> Requirement
Lay out every line of the material below as a numbered list, omitting any blank lines.

> Records to process
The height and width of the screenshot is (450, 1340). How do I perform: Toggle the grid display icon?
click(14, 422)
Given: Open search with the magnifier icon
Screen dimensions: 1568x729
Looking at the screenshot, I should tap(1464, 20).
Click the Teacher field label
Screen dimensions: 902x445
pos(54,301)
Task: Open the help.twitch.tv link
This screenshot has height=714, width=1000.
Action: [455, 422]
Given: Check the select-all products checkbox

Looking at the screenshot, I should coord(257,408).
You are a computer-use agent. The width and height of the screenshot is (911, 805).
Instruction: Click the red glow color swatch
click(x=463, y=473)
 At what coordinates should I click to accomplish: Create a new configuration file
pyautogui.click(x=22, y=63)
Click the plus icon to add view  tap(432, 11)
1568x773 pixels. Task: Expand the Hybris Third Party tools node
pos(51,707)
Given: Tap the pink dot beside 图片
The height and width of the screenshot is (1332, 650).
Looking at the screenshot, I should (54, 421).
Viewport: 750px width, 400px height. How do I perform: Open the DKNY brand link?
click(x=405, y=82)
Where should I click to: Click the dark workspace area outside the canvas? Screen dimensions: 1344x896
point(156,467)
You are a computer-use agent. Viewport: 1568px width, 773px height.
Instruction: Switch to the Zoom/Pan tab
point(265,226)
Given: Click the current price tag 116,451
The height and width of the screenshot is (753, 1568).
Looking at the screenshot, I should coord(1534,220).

> Response for this exercise
1. The height and width of the screenshot is (450, 1340). How do I perform: Toggle the grid display icon?
2. click(14, 422)
3. Given: Open search with the magnifier icon
4. Screen dimensions: 1568x729
5. Looking at the screenshot, I should tap(1464, 20).
6. Click the Teacher field label
7. Screen dimensions: 902x445
8. pos(54,301)
9. Task: Open the help.twitch.tv link
10. This screenshot has height=714, width=1000.
11. Action: [455, 422]
12. Given: Check the select-all products checkbox
13. Looking at the screenshot, I should coord(257,408).
14. You are a computer-use agent. The width and height of the screenshot is (911, 805).
15. Instruction: Click the red glow color swatch
16. click(x=463, y=473)
17.  At what coordinates should I click to accomplish: Create a new configuration file
18. pyautogui.click(x=22, y=63)
19. Click the plus icon to add view  tap(432, 11)
20. 1568x773 pixels. Task: Expand the Hybris Third Party tools node
21. pos(51,707)
22. Given: Tap the pink dot beside 图片
23. The height and width of the screenshot is (1332, 650).
24. Looking at the screenshot, I should (54, 421).
25. Viewport: 750px width, 400px height. How do I perform: Open the DKNY brand link?
26. click(x=405, y=82)
27. Where should I click to: Click the dark workspace area outside the canvas? Screen dimensions: 1344x896
28. point(156,467)
29. You are a computer-use agent. Viewport: 1568px width, 773px height.
30. Instruction: Switch to the Zoom/Pan tab
31. point(265,226)
32. Given: Click the current price tag 116,451
33. The height and width of the screenshot is (753, 1568).
34. Looking at the screenshot, I should coord(1534,220).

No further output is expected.